Here comes the brass! Trumpet by Michael Haynes, baritone sax and tenor sax
by Jim Horn, sax solo by Randall Bramblett, "additional sax" (whatever that
is) by Harvey Thompson. This is a song in Winwood's "roadhouse" series;
speed it up a bit, add a pinch of excitement, and what do you get? "Roll With
It." I adore the flashes of humor in the lyrics ("I got some moves for you,
darling" - who, Winwood? The dance-challenged? Take a look at the "Higher
Love" video!) and the self-reference ("baby, this is true romance, take it
while you see a chance"). Winwood just let the vocals go loose this time,
little evidence of control, just having fun, especially on "Grandma says,
Hold me tight and don't let go". The over-the-top drums add to the silly
atmosphere, and I mean that in a good way. They've done a very very nice job
alternating instruments and filling in the blanks, allowing Winwood time to
introduce the band members as they improv. This song just hollers to be
played live. Get up and dance! As long as there's a beat I'll hang around!
"In the Light of Day"
The encore of our imaginary concert. I must say that I am astounded that this
song is among the top ten favorites of Winwood fans, despite its position on
a relatively obscure album. The lyrics attempt to resolve the themes raised
previously; it is, in a sense, the sum of all previous songs, lyrically
(back-references abound), musically (such as the reappearance of the chimes),
and vocally (the soaring chorus). The difference is that these lyrics have
no loose ends, he is confident that all will work out well ("I can feel the
light inside me"). Vocally, again this song is very challenging. The first
couple times I listened to it, even with the lyric-sheet in front of me, I
had no clue where to "come in"; it shifts constantly.

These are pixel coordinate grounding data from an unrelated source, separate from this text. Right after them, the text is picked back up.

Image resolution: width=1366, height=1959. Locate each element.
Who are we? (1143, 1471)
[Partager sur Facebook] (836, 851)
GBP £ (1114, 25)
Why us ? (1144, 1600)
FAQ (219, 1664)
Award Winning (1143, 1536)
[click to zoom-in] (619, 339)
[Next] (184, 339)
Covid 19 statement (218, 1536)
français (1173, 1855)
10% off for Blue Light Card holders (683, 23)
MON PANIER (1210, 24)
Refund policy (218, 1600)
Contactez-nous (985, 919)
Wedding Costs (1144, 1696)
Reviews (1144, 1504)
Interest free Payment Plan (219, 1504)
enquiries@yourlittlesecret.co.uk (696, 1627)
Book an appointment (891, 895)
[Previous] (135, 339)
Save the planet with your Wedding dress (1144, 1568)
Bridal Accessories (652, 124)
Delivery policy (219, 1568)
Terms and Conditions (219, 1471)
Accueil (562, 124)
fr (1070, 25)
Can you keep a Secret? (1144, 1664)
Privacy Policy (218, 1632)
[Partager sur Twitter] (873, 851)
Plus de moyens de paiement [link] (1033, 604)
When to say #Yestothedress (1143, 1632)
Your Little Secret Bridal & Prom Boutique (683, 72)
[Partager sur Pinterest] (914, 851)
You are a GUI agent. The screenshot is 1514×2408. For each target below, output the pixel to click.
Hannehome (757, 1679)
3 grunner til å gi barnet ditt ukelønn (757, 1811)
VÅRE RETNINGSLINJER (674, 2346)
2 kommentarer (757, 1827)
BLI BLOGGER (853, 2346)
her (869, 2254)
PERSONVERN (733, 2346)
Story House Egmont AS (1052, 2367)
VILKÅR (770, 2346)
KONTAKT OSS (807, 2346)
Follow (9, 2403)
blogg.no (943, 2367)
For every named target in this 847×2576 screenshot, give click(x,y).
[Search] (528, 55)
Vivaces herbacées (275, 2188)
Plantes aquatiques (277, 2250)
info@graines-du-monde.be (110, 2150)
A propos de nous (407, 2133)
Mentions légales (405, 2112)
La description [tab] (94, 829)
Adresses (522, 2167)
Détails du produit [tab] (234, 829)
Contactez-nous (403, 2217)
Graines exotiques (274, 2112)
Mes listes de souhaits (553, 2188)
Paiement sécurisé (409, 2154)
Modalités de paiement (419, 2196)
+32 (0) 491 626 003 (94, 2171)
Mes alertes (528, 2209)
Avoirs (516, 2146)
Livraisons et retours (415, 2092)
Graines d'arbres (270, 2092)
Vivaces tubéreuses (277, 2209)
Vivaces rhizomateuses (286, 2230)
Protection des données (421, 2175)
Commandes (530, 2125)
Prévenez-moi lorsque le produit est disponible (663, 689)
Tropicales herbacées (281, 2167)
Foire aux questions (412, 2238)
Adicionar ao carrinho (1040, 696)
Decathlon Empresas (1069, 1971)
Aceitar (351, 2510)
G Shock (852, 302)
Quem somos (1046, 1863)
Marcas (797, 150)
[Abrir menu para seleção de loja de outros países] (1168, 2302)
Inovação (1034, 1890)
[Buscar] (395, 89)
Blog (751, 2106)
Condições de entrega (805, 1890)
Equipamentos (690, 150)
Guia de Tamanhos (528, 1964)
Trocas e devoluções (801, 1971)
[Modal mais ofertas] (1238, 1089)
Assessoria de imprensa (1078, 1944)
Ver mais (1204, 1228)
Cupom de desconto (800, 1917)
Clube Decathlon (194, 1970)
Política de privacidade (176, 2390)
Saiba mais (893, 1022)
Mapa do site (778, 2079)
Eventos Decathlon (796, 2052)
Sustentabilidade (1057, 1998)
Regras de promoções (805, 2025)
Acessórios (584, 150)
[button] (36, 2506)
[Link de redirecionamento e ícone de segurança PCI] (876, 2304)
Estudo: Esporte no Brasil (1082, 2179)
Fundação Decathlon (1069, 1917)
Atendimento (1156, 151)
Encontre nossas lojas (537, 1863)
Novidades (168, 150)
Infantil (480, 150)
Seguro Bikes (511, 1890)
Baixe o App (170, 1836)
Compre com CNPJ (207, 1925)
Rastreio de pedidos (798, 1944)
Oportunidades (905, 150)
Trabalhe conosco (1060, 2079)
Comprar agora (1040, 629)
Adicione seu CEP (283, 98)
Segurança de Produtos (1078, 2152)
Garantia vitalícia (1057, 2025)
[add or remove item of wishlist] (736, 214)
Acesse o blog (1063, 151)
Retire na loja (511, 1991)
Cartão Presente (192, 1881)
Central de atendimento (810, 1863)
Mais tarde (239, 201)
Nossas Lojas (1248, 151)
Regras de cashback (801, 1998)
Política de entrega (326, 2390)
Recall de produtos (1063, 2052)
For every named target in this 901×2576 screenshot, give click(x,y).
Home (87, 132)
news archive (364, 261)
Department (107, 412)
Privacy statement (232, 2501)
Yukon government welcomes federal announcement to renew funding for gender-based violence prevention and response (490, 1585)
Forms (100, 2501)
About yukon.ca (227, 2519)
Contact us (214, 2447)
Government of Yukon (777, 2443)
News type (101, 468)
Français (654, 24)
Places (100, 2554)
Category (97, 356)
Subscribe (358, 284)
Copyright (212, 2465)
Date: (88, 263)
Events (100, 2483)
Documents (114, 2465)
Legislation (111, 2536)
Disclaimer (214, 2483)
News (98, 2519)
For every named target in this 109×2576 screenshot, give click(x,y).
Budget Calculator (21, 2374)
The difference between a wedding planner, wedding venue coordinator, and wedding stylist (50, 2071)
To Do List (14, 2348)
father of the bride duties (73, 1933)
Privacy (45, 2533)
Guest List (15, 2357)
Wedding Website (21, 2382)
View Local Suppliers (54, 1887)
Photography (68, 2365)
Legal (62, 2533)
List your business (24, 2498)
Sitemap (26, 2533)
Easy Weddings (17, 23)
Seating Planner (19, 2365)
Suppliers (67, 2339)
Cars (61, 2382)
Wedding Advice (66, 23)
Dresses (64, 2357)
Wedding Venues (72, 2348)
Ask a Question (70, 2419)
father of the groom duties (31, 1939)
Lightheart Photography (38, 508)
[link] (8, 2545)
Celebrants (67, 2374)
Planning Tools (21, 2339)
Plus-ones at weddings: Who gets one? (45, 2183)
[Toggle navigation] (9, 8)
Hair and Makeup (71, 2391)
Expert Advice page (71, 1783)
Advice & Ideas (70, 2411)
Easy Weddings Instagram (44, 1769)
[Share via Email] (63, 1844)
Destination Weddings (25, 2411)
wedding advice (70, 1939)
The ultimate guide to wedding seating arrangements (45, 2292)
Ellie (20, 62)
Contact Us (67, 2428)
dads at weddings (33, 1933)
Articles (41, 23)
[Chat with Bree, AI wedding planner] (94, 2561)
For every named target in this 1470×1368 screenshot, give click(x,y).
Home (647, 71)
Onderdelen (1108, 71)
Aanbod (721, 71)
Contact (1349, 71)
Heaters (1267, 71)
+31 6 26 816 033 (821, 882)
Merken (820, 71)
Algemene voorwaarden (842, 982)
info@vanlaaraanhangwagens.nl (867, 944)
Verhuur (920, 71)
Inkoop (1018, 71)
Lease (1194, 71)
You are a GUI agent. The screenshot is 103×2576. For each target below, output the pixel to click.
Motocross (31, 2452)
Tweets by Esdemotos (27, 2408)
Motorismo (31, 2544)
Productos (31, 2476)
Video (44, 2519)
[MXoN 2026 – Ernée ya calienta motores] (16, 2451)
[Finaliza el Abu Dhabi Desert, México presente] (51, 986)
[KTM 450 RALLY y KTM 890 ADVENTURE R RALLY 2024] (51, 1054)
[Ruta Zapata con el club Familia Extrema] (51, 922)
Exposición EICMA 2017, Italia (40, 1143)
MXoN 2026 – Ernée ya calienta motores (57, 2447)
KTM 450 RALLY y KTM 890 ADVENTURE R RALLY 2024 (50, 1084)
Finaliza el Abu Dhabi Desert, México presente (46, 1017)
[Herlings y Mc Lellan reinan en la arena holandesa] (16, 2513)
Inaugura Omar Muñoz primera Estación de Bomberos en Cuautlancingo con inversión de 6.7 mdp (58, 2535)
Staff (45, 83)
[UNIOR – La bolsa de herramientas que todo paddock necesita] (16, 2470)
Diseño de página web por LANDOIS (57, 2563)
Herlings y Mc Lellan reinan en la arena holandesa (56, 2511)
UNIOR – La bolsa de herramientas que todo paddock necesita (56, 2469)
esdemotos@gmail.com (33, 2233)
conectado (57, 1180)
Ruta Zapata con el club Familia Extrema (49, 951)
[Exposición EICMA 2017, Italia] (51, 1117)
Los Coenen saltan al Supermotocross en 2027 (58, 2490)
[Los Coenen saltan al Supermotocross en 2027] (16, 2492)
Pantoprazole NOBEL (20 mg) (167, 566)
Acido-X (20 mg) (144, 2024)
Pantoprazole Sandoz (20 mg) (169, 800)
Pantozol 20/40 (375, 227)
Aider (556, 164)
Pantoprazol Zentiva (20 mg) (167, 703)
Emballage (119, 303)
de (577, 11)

The appeal of the song
may lie mainly in the echo-y vocals; they work against the repetitive bass
parts, and all else becomes mere decoration. The sequenced synth is carried
through-out in a very Peter-Gabriel-esque manner, but it remains light and
abstract; the rhythm section becomes a base for the solos to go on, the
foundation, a necessary but not a prominent feature. And the solos are
joyous, particularly Winwood on the vibes and Bramblett's musical response on
the echo-y sax; what a beautiful pairing! The key is D-minor, ostensibly a
sad key signature, but as someone once described it, a thoughtful key. If
one was going to listen to only one song from this album, this would be it.